(Dataset entries)
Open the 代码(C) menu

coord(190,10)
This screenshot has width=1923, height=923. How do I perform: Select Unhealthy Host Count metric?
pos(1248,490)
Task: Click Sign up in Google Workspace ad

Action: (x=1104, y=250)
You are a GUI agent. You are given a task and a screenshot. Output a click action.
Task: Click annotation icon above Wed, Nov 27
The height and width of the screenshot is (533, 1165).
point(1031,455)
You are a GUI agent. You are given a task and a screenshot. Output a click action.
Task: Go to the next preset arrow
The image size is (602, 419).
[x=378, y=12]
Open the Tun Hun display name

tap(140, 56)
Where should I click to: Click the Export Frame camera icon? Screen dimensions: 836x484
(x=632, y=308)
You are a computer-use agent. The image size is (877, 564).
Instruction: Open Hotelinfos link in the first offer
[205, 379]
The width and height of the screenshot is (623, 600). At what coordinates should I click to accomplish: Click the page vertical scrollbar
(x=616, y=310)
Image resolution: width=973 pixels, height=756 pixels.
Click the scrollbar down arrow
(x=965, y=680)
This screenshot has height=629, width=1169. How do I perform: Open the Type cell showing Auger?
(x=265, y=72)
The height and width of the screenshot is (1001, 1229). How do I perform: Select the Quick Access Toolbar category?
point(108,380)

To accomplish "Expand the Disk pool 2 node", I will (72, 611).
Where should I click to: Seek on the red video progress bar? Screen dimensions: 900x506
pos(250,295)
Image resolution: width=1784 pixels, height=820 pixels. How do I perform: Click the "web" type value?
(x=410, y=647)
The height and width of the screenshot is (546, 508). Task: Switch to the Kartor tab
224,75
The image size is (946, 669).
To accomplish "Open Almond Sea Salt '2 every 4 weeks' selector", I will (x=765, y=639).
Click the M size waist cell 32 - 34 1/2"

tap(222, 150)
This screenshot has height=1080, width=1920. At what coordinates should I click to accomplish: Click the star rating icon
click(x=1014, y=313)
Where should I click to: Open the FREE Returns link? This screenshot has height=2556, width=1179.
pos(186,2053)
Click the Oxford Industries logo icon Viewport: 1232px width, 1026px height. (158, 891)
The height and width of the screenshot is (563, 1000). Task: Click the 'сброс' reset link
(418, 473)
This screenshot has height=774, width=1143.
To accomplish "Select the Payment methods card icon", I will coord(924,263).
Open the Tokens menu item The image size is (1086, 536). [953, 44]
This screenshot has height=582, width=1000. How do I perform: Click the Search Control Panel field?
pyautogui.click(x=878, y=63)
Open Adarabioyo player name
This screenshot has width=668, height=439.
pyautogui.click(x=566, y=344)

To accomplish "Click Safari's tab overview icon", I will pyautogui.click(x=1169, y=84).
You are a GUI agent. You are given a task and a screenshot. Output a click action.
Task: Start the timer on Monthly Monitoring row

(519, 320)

## Your goal
In the entries above, one line contains "Task: Click annotation icon above Wed, Nov 27" and another contains "You are a computer-use". Reproduce exactly those two lines and the lines between them, nothing else.

## Response
Task: Click annotation icon above Wed, Nov 27
The height and width of the screenshot is (533, 1165).
point(1031,455)
You are a GUI agent. You are given a task and a screenshot. Output a click action.
Task: Go to the next preset arrow
The image size is (602, 419).
[x=378, y=12]
Open the Tun Hun display name

tap(140, 56)
Where should I click to: Click the Export Frame camera icon? Screen dimensions: 836x484
(x=632, y=308)
You are a computer-use agent. The image size is (877, 564).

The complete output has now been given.